In the near future (next few decades) a giant spaceship is detected as it decelerates on its way into the solar system. It heads for Earth orbit, but a few weeks before reaching Earth, it veers away and ends up in orbit around the sun not far from Earth, about 10 times the Earth-Moon distance.
The ship doesn't respond in any way to attempted communications. NASA re-purposes a satellite that was scheduled to launch for Mars and approaches the ship. To everyone's surprise, the ship opens a large hangar door and sends some radio signals to the satellite. After some time and repeated signals, the door closes again. Next an international team goes and boards the ship.
It turns out to be a generation ship but evidently failed, as it's full of dead human-size insectoids and only a few cryogenically frozen specimens, most also dead. The ship seems to be otherwise intact and is run by some kind of computer. Unfortunately, the computer is not compatible in anyway with Macs or any other human-made computers. With some advanced cameras, the displays can be converted to human vision and they appear to show that Earth has been rejected as a colony world and the next destination is an Earth-like planet most likely some 50 light-years away. There's also a countdown of uncertain length, but likely to be 3-4 months because that will be when the trajectory towards the next star is optimal.
Some humans decide they want to grab this once in a lifetime chance to hitch a ride on this ship, despite the risk of meeting the same fate as the original crew.
The technical part
The aliens' basic physiology is compatible with Earth-life (the very reason they headed for Earth) and the atmosphere on the ship is readily breathable by humans. The water dispensed in the ship has way too high mineral content, but nothing that would destroy human filters and some specific taps supply demineralised water.
However, the plants in the hydroponic farms are all toxic to humans and while the light seems good, the water is full of bacteria that kill any other plants. They need to be flushed and run manually somehow. The waste-recycling method is unknown (it can be adapted to make things more workable).

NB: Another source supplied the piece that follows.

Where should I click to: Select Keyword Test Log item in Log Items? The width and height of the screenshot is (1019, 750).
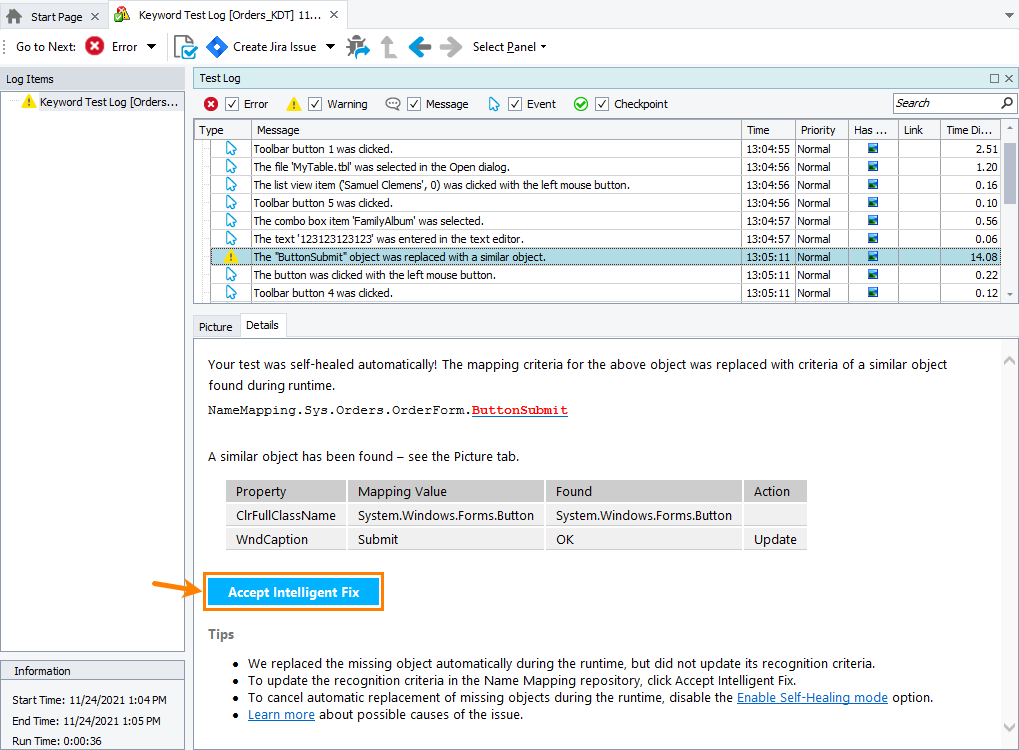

The ship itself is designed in a very distributed and resilient way. Attempts to remove subsystems and attach human systems to their power supply points work once it's figured out the ship supplies DC electricity at the roughly the voltage indicated by the system upon connection. Unfortunately, no control connection seems to work, nor does the ship's computer interact with the systems in any way.
The computer running the ship seems to have been programmed in a very permissive way. It doesn't take any hostile action and doesn't override or reverse non-damaging changes to the ship. It appears to recognize humans as living and treats them as if they were regular occupants, activating lights, heating and other functions on demand. It even responds to certain sounds, but the reply is always the same, most likely "I don't understand your request, try again".
However, it doesn't recognize anyone or anything as having the authority to access or change the reactor and drive section nor the navigational systems. The same goes for the shuttles and landing craft in the hangars. The ship is going to depart and short of destroying it nothing will delay that.
Humanity has one huge leg up: They have established a small base on Mars and were just preparing a serious colony mission consisting of 2 passenger ships holding 50 people each and several cargo ships to deliver machinery and supplies enough to set up a colony for those 100 people. The alien ship is much closer, so multiple trips per ship are possible.
The sponsoring governments are loathe to postpone the Mars effort, but if the chances for surviving on the alien generation ship are good enough, they are willing to divert some or all the Mars colony ships.
What resources do they need to take to the ship and what will it take to get them there?
In response to comments and answers:
The time limit is flexible in the service of storytelling. I obviously chose it too short, but it should not allow for complete preparation and a 99% certainty of survival. That said, for all intents and purposes a single person on board with enough supplies could live out their life on the ship, it seems to be that safe. But the new crew is going to have to get aboard with some stuff that they have to figure out on the way if they want to make it work in the long run.
A lot of equipment is ready to go, thanks to the Mars mission. That probably includes a whole set of Hydroponic-ready plants that cover nutritional needs (though only tested up to few years with adults). Of course, the equipment was meant for only 100 people when at least ten times that will go on the alien ship.
Of the cryogenic pods, only a few show status lights that appear to indicate all is well. The insectoids can't be revived yet (an attempt will result in the alien's death) and are not playing an active role in the story, but their presence obviously does. (Thanks liljoshu!) All the other insectoids were frozen where they died when the ship lowered the temperature to somewhat below zero degrees celcius. It's unclear what they died from, but there is no sign of disease or violence. There is also no evidence of a queen or other special types or aliens. The exact cause remains unknown during my story, though the leading theory becomes that they were hit by an intense radiation burst.
Finally, one of the landing ships is pulled from the hangar to a safe distance and experimented on to try to disable the computer or drive system. It does not end well, so the decision is made to not tamper with the much bigger versions on the generation ship.